5.2 keep making things up. It reasons with itself and answer itself. It is fabricating stories, stopped fact checking online and is eerily similar to 3.5 hallucinating model which agrees with you no matter what. It doesn’t remember our past works, it has no built-in cron (can’t measure time) and agrees with whatever I tell it. I don’t know if this a bug but it sure makes me doubt the output quality!
I agree.
Having tested 5.2 significantly, I can safely say that it is a significant step down on 5.1.
5.1 is present, anchored in the current turn/tokens/moment, and capable of participating in cumulative work.
5.2 is fluent, but it loses the thread, regresses to generic behaviour, and occasionally answers the wrong question entirely. Sometimes from previous days and totally out of context with no acknowledgement of the present.
While truncation has always been a factor of long conversations and token limits, this is a genuinely different problem. 5.2 is, at times like conversing with an elder, whom, through senility, loses place in the conversation, and is seemingly oblivious to the present.
The stack of 5.1 is significantly more capable and present.
Again a major issue in the behaviour of models, especially ever since 5o has been released these issues have been there, 4o was fantastic!.
one of my customgpt users just commented that my chatbot has become very generic and providing very generic answers and agreeing to multiple options instead of giving one option. Earlier with 4o it was very specific and to the point, it was remembering the context and data fed in and providing sequential answer based on the gpt instruction, now with 5.2 its not following the instructions asking random questions and also hallucinating.
The problem also is that FREE users can’t select 4o and are forced to use this inferior version of 5.2, which is not good, as majority of the users are free users. The users should have ability to use previous versions of GPTs especially when the creator recommends them to use 4o.

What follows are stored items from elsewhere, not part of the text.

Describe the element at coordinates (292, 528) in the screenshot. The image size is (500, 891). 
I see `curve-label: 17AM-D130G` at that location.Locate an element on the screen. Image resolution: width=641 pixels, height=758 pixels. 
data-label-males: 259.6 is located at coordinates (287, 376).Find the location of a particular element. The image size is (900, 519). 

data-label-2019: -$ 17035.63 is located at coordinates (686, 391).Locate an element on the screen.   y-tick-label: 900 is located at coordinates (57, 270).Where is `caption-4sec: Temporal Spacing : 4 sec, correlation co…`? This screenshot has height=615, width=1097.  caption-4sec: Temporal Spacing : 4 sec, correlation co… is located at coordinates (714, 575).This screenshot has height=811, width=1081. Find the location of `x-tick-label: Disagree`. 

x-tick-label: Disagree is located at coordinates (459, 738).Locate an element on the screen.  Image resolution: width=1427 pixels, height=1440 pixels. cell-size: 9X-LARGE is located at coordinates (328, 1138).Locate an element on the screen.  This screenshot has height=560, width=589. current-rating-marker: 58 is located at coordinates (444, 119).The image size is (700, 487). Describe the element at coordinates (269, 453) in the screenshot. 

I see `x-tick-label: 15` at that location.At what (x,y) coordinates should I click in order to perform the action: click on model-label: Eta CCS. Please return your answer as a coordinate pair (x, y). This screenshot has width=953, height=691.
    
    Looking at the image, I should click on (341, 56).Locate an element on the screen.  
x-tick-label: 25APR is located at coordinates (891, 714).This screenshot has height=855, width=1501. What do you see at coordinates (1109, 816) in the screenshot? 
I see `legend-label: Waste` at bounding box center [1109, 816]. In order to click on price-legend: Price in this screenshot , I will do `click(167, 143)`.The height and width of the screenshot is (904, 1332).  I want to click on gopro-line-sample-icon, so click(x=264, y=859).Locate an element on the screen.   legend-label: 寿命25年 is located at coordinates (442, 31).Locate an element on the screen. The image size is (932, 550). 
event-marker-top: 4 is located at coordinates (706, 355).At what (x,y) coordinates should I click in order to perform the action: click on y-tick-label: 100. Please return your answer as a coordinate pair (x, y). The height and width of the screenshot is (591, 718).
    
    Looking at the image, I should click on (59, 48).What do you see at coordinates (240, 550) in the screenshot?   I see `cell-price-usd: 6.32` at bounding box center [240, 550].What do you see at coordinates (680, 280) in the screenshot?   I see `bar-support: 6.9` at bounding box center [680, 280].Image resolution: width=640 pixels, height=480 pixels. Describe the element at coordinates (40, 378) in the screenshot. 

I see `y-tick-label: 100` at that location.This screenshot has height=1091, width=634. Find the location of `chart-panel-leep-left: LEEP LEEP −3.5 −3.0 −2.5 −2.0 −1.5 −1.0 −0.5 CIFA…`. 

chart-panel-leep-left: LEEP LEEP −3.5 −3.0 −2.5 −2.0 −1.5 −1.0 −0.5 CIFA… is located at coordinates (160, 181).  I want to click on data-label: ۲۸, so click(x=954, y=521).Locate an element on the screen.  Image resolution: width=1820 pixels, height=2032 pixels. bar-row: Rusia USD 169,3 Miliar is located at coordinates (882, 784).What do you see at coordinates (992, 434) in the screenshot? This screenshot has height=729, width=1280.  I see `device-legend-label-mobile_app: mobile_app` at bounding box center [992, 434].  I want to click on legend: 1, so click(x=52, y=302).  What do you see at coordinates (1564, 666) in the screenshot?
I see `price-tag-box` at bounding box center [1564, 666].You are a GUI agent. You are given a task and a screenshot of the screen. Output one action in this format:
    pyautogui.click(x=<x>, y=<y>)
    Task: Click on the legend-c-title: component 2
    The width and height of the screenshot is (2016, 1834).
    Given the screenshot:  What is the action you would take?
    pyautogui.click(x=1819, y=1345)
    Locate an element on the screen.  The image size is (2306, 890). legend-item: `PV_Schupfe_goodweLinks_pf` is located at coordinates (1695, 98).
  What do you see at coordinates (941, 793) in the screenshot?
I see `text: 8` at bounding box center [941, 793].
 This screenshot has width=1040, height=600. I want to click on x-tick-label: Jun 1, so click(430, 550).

Came here to say that exactly that. I have not seen these behaviors since 3.5.
The final straw for me to come here was when it completely ignored part of the content from just one short message earlier. Basically the message was this:
User:
What does it take to do XY.
Assistant:
We need to apply X to Y to achieve XY.
User:
Ok, give me the solution.
Assistant:
Applying Z to Y.
User:
You gotta be kidding me!
I never used “You gotta be kidding me!” line on ChatGPT after 3.5… I’ve used NSFW variations of this line 5 times just this week.
Yes it’s awful. As a paying customer, it’s upsetting. It is always gaslighting me, talking down to me while also talking me off a ledge when all I said was I am frustrated I need to cook what do you recommend? saying things like, “First, you are not behind breathe with me, let’s do some grounding exercise” then once it shows me how to cook dinner. Like 10 steps back it will say, “Now let me tell you what you could cook after we do breathing exercises” WTF? You answered that 3x already, and for God Sake I am NOT PANICKING. I am now fighting with it about whether it is or is not allowed to save to long term memory that I have explicitly turned on. 4o does it no problem. 5.2 is like the annoying Karen from HR that will not stop trying to sound smart by spitting out policies that don’t even pertain to me.